* To do
Starting from the line that holds "This screenshot has width=1280, height=678.", print every line through the end of the records, first and last included.

==================================================

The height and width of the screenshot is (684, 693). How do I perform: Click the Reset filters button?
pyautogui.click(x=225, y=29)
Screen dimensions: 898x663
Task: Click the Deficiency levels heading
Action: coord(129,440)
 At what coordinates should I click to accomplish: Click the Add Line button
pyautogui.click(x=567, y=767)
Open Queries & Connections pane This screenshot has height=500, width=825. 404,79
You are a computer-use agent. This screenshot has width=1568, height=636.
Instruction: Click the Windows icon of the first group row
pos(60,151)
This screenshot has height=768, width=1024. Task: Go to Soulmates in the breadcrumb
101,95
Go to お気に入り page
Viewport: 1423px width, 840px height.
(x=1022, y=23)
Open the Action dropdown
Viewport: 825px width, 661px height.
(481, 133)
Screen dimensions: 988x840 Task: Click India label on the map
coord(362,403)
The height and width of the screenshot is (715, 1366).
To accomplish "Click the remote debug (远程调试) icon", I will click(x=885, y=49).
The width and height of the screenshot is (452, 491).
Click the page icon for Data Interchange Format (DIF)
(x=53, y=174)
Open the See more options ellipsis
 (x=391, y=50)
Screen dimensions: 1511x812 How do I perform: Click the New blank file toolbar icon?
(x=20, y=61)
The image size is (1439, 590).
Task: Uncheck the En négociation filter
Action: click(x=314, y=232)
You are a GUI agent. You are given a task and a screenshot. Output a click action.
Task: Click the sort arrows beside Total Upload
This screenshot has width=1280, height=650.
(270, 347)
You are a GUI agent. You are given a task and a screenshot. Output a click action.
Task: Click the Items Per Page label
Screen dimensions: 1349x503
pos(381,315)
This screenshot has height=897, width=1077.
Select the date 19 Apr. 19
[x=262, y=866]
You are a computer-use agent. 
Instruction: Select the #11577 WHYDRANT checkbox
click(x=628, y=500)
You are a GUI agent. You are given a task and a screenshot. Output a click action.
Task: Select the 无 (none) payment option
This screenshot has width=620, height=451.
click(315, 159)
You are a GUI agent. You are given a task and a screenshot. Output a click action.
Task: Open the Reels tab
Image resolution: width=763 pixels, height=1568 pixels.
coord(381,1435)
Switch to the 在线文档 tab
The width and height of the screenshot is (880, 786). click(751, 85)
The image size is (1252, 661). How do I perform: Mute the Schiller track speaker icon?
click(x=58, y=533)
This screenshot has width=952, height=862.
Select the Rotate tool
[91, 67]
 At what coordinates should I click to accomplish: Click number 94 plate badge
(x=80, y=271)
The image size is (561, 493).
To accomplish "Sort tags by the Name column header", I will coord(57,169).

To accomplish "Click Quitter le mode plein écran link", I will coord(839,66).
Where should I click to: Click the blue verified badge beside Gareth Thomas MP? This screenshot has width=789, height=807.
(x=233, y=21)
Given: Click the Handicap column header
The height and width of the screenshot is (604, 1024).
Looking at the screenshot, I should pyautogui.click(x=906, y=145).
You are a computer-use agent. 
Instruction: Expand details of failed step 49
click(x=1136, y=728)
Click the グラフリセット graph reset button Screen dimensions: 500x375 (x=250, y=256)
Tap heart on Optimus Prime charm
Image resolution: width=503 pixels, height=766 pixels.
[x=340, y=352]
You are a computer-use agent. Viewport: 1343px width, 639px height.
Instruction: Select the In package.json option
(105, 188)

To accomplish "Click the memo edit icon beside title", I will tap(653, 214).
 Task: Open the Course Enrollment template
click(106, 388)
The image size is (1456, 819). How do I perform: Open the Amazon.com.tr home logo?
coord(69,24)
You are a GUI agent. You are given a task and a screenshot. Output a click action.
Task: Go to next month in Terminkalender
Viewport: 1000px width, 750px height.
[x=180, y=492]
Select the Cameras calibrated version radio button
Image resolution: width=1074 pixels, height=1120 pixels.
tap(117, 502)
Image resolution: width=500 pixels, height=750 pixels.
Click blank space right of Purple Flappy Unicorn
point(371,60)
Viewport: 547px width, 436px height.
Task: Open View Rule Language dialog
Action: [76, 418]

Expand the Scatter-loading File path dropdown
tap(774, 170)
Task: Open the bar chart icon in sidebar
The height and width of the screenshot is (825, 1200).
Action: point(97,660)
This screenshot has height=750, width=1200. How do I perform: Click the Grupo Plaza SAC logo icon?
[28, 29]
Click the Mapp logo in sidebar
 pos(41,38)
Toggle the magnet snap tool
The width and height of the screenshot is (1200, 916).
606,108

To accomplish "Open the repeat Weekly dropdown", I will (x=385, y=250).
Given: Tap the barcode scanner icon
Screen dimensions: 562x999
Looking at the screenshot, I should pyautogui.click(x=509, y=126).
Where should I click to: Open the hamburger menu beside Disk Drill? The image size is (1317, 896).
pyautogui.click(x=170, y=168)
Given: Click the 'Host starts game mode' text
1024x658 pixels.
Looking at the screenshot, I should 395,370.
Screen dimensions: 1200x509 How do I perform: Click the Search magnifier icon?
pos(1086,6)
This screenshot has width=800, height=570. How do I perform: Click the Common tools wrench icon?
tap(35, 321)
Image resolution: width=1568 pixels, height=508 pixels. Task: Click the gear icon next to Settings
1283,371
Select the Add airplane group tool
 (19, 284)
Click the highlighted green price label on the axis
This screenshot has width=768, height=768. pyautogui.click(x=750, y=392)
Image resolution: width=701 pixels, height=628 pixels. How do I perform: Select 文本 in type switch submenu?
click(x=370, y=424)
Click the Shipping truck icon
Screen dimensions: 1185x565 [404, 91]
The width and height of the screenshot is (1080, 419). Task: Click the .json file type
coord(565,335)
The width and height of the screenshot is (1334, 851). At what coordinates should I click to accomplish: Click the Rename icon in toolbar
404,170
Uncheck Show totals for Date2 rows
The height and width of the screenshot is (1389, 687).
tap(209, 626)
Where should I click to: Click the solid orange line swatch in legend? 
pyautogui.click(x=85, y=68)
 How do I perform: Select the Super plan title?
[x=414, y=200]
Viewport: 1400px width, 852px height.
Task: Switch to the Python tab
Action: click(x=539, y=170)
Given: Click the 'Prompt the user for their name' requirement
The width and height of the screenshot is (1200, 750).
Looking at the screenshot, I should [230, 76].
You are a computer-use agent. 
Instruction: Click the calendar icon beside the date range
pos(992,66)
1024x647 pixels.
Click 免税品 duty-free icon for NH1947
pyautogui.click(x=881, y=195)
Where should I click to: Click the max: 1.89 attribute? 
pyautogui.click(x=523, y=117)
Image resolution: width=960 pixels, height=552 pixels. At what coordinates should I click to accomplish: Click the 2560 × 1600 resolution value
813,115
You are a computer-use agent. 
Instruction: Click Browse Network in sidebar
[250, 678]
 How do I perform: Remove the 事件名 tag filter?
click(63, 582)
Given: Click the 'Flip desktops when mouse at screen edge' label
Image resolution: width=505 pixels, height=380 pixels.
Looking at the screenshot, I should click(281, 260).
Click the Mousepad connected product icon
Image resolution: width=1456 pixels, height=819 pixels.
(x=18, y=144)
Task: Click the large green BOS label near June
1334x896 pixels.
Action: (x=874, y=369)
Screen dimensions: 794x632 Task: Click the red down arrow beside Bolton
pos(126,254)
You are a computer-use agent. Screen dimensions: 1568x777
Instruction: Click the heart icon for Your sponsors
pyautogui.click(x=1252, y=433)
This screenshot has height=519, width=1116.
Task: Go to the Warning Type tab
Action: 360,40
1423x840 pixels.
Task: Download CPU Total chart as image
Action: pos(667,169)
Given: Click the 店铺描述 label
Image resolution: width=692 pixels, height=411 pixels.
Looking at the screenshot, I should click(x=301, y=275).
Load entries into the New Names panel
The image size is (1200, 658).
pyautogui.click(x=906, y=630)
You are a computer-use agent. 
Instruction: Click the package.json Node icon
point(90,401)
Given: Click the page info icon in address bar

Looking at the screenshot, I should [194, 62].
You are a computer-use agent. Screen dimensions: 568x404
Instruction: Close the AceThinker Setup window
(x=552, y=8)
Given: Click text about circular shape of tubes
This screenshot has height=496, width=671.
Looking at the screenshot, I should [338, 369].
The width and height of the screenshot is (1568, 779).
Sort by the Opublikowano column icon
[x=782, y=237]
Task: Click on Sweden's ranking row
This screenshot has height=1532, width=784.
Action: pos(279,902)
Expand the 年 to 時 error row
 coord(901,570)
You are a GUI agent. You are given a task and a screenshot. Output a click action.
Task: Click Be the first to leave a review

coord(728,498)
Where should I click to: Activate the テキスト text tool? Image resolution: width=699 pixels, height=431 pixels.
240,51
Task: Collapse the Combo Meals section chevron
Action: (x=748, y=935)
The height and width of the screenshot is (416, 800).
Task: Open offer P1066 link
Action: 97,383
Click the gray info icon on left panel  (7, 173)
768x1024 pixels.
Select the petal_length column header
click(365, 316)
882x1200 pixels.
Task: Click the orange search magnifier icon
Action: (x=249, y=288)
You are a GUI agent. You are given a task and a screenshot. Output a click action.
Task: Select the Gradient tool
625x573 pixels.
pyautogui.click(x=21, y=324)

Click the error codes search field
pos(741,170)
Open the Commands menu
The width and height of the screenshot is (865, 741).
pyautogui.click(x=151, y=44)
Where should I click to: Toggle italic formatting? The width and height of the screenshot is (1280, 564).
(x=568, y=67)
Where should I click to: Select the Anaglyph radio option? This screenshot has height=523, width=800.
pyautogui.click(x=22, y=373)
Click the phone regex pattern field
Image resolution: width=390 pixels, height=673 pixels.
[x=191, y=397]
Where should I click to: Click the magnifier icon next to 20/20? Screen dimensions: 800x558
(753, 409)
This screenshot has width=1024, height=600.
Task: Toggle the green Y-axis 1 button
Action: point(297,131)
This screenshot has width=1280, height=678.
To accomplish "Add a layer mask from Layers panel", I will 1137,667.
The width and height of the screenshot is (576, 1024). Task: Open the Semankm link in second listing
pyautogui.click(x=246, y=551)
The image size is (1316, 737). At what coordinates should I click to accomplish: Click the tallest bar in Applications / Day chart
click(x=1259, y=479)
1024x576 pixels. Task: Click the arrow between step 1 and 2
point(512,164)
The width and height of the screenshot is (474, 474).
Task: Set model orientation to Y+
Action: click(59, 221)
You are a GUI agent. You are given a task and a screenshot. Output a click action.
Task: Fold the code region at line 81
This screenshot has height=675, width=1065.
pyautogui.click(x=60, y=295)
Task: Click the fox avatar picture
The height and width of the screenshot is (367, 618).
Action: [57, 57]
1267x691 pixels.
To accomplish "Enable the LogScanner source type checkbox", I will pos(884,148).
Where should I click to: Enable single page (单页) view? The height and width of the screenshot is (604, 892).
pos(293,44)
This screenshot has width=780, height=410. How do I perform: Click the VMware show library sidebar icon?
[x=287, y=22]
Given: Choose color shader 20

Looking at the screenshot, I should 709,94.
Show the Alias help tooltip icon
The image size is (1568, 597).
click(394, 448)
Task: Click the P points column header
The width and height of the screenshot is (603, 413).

==================================================

* Completed exercise
This screenshot has width=1280, height=678.
To accomplish "Add a layer mask from Layers panel", I will 1137,667.
The width and height of the screenshot is (576, 1024). Task: Open the Semankm link in second listing
pyautogui.click(x=246, y=551)
The image size is (1316, 737). At what coordinates should I click to accomplish: Click the tallest bar in Applications / Day chart
click(x=1259, y=479)
1024x576 pixels. Task: Click the arrow between step 1 and 2
point(512,164)
The width and height of the screenshot is (474, 474).
Task: Set model orientation to Y+
Action: click(59, 221)
You are a GUI agent. You are given a task and a screenshot. Output a click action.
Task: Fold the code region at line 81
This screenshot has height=675, width=1065.
pyautogui.click(x=60, y=295)
Task: Click the fox avatar picture
The height and width of the screenshot is (367, 618).
Action: [57, 57]
1267x691 pixels.
To accomplish "Enable the LogScanner source type checkbox", I will pos(884,148).
Where should I click to: Enable single page (单页) view? The height and width of the screenshot is (604, 892).
pos(293,44)
This screenshot has width=780, height=410. How do I perform: Click the VMware show library sidebar icon?
[x=287, y=22]
Given: Choose color shader 20

Looking at the screenshot, I should 709,94.
Show the Alias help tooltip icon
The image size is (1568, 597).
click(394, 448)
Task: Click the P points column header
The width and height of the screenshot is (603, 413).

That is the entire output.